Is weight-lifting the only answer to strength training? Can you use your own body weight to get the same results? These are all the questions we frequently here from women looking to start weight lifting.
Question #1: Will lifting weights make me bulky?
ANSWER: Females have considerably less testosterone than males and because of this, it also effects the amount of muscle they are able to gain.
A total-body weight training programme, done regularly without too much volume, is an effective way to strip fat that is covering muscles giving that ‘toned’ appearance a lot of women desire.
Question #2: Do I need to use weights all the time?
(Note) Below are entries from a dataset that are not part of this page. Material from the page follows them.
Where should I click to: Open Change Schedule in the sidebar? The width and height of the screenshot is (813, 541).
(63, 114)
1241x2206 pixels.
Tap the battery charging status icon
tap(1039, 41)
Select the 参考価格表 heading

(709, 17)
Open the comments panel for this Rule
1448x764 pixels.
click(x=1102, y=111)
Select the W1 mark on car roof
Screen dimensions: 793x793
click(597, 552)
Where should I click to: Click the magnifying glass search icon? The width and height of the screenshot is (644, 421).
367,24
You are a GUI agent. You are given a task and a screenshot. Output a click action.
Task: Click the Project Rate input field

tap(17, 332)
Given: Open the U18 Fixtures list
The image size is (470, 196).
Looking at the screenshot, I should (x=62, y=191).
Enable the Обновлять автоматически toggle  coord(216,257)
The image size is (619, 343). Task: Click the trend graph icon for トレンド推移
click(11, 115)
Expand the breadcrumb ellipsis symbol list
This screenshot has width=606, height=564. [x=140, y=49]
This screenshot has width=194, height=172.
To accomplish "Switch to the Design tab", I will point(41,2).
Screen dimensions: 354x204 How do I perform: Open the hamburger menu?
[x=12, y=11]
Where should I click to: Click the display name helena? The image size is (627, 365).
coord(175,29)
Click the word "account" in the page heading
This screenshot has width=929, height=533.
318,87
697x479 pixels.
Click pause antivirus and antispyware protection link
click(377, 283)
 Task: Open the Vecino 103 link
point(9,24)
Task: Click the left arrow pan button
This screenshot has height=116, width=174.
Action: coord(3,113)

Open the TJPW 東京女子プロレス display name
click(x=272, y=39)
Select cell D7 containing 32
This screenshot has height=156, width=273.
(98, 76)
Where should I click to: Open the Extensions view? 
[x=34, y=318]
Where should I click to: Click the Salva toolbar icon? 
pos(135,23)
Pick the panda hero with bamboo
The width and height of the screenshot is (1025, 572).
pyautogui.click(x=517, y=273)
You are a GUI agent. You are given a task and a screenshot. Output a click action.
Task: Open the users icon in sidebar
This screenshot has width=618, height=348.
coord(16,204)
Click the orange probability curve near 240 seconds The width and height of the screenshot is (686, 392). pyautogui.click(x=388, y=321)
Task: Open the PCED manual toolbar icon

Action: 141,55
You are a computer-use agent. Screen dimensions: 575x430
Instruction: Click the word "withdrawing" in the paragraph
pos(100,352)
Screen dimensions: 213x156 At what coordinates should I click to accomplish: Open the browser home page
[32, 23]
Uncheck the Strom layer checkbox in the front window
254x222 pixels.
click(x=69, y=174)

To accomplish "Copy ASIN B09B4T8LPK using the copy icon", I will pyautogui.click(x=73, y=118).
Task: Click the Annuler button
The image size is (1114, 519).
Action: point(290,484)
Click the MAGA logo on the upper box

ANSWER: Some of women’s favourite exercises to create length from strength training include single leg RDLs (Romanian Dead Lifts), inchworms (walking the hands from a forward fold into plank and back again) and high planks with alternate arm reaches – all of which can be done without weights.
Questions #3: Will working out my legs make me have boxy thighs?
Glute bridges, RDL’s and back extensions are all great exercises for lengthening the legs. They can be done using body weight, or made more challenging with resistance bands or weights.
Question #4: If I do a lot of crunches, will my abs show?
Ab exercises alone won’t be what creates a toned looking stomach. You need exercises that will burn fat, which is where weight training comes in.
A combination of clean nutrition, good quality sleep, some high intensity interval training (HIIT) cardio circuits such as Tabata training, along side resistance training (lifting weights) will help you develop better abs.
Question #5: Is lifting heavier weights more important than reps?
ANSWER: It really depends on your body type. Some women respond better to heavier weights with fewer reps, where some respond better to lighter weights and more reps.
You have to find out what works for your body.
Question #6: Is it true we all have to use the leg press machines?
ANSWER: There are lots of different body types and machines can be quite rigid in their set up.
Some people may have longer legs, shorter torso’s, and using free weights allows for the variability of body type.